Oscar icon indicating copy to clipboard operation
Oscar copied to clipboard

VQA object tags are different from image feature

Open kehanlu opened this issue 3 years ago • 5 comments

Hi, I am currently working on VQA datasets. The VQA fine-tune Oscar-base script from VinVL_MODEL_ZOO.md use --data_label_type mask, so it will use the text data from train2014_qla_mrcnn.json downloaded from https://biglmdiag.blob.core.windows.net/vinvl/datasets/vqa

I found that the object tags in train2014_qla_mrcnn.json are different from the prediction.tsv downloaded from pre-exacted COCO 2014 Train/Val Image Features (~50G). But the img_features length are the same.

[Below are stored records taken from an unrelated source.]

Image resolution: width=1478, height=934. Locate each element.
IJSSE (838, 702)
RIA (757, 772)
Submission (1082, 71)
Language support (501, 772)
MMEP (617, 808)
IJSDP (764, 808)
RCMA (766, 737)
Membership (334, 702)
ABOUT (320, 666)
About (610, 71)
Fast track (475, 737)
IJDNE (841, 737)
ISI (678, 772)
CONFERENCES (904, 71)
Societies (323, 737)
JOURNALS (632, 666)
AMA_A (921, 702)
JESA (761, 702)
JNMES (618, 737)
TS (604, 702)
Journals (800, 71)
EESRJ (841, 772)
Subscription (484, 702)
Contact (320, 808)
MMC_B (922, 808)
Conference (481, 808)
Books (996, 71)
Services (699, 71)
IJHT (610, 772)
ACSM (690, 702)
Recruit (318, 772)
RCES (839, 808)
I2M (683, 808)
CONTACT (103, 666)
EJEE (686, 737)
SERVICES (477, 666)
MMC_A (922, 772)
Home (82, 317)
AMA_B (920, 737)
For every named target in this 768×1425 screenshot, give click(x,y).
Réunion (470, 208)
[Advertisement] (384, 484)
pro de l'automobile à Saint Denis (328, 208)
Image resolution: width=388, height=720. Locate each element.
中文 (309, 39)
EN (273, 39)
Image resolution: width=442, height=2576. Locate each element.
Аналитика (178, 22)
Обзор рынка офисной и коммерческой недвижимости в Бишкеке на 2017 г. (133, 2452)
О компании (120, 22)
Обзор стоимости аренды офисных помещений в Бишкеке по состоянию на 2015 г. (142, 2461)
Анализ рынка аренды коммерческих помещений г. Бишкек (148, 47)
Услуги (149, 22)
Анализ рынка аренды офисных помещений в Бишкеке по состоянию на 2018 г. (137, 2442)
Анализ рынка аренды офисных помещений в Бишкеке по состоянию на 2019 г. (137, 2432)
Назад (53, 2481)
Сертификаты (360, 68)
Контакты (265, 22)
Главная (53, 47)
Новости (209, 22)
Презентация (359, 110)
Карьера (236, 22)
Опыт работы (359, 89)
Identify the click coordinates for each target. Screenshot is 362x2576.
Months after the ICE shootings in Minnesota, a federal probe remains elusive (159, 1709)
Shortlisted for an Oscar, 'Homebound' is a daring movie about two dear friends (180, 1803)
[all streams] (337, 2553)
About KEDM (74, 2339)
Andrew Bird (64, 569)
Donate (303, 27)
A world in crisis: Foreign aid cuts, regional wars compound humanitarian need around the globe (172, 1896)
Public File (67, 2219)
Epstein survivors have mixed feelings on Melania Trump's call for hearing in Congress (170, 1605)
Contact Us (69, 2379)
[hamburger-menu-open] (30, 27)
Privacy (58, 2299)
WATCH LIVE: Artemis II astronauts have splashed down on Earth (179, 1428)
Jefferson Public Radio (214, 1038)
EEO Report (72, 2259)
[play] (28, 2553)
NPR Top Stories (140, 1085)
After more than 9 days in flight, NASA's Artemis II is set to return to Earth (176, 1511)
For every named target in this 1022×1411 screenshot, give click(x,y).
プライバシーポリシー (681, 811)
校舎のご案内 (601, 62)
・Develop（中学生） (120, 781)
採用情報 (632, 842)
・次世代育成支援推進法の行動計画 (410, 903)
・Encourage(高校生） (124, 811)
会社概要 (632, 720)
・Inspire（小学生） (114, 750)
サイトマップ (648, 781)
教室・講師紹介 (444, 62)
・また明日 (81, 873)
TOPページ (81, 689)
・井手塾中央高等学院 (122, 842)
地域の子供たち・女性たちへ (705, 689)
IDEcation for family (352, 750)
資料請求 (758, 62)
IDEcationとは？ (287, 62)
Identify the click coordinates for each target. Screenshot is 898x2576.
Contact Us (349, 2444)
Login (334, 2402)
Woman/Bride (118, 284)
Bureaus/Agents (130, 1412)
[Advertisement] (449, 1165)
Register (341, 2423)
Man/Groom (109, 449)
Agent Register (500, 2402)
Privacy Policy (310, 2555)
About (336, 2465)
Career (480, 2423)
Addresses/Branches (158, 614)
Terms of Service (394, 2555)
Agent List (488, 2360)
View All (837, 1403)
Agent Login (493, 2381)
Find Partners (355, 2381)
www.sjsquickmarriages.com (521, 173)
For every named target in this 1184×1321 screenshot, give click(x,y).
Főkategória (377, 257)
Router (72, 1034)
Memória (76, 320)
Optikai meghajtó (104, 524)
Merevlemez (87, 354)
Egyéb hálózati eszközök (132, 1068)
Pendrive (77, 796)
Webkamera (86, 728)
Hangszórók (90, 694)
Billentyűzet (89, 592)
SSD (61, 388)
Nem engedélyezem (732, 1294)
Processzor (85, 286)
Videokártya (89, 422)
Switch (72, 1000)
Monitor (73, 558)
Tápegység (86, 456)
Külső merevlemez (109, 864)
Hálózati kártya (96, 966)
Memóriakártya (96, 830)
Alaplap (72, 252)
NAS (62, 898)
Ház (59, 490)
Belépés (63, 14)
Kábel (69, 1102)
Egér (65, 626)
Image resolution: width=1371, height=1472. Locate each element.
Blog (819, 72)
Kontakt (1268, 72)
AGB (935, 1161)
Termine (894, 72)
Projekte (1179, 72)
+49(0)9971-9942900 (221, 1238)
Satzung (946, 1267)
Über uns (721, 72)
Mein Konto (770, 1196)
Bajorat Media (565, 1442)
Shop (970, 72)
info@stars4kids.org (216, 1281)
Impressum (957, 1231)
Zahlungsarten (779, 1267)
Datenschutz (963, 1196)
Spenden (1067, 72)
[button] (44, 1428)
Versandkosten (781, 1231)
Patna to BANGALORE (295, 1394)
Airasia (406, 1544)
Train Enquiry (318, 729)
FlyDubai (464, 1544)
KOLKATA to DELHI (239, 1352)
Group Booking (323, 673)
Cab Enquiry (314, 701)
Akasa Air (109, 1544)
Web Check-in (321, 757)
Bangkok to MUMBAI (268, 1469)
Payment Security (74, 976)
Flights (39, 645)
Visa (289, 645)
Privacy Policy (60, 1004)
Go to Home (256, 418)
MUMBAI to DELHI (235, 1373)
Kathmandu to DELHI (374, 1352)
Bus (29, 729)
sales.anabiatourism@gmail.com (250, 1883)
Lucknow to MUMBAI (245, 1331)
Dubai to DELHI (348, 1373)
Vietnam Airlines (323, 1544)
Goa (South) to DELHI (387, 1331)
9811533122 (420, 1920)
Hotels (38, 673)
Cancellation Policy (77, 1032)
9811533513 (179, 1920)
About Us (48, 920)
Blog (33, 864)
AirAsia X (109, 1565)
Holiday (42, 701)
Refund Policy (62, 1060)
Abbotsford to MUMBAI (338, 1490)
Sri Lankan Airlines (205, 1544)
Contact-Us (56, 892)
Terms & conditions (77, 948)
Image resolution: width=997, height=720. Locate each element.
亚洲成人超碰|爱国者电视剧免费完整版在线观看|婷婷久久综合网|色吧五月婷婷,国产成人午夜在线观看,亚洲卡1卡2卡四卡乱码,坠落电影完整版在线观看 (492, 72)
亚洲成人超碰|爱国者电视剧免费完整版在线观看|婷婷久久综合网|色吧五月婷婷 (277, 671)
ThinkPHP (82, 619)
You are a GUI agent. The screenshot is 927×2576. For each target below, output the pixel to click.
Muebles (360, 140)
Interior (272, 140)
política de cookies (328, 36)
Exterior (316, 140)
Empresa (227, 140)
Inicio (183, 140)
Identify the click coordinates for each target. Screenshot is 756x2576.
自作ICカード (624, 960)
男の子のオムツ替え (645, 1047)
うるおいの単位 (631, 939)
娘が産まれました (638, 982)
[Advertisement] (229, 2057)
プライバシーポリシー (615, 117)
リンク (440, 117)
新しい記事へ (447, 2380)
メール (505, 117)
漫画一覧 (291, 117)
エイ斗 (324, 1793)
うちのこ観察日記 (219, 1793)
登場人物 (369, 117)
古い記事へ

Because the script use--img_feature_type faster_r-cnn and --data_label_type mask. I guess the input object tags(text) use tags from mask and the image feature use the feature from faster_r-cnn.

Can you explain the design choice? Do you have the experiment result of --img_feature_type faster_r-cnn and --data_label_type faster?

Thanks!

kehanlu avatar Mar 22 '21 09:03 kehanlu

Excuse me, may I ask whether you have these files train+val2014_qla_mrcnn.json, test2015_qla_mrcnn.json and test-dev2015_qla_mrcnn.json? I found these files are missing, making it difficult for inference and official evaluation.

yangapku avatar Mar 23 '21 11:03 yangapku

Excuse me, may I ask whether you have these files train+val2014_qla_mrcnn.json, test2015_qla_mrcnn.json and test-dev2015_qla_mrcnn.json? I found these files are missing, making it difficult for inference and official evaluation.

No, they didn't provide in DOWNLOAD. I think we should create them by ourselves somehow.

kehanlu avatar Mar 29 '21 11:03 kehanlu

In this closed issue (#13), I noticed the author has mentioned the way to generate the mask-rcnn-based object labels. I tried to reproduce the labels on the VQA training images. My generated labels are similar but still with some differences compared with the released image labels. I'm not sure whether these generated labels can reproduce the same VQA scores.

yangapku avatar Apr 06 '21 09:04 yangapku

I have exactly the same question. I am so confused about which image features are used for VQA fine-tuning. Whether with predictions.tsv (VinVL features), image_feature_type(faster_r-cnn), or data_label_type(mask r-cnn? https://github.com/microsoft/Oscar/issues/13#issuecomment-645809973_) Have you figured it out? Many thanks!

CCYChongyanChen avatar Oct 08 '21 17:10 CCYChongyanChen

Same question

shizhediao avatar Jan 27 '22 01:01 shizhediao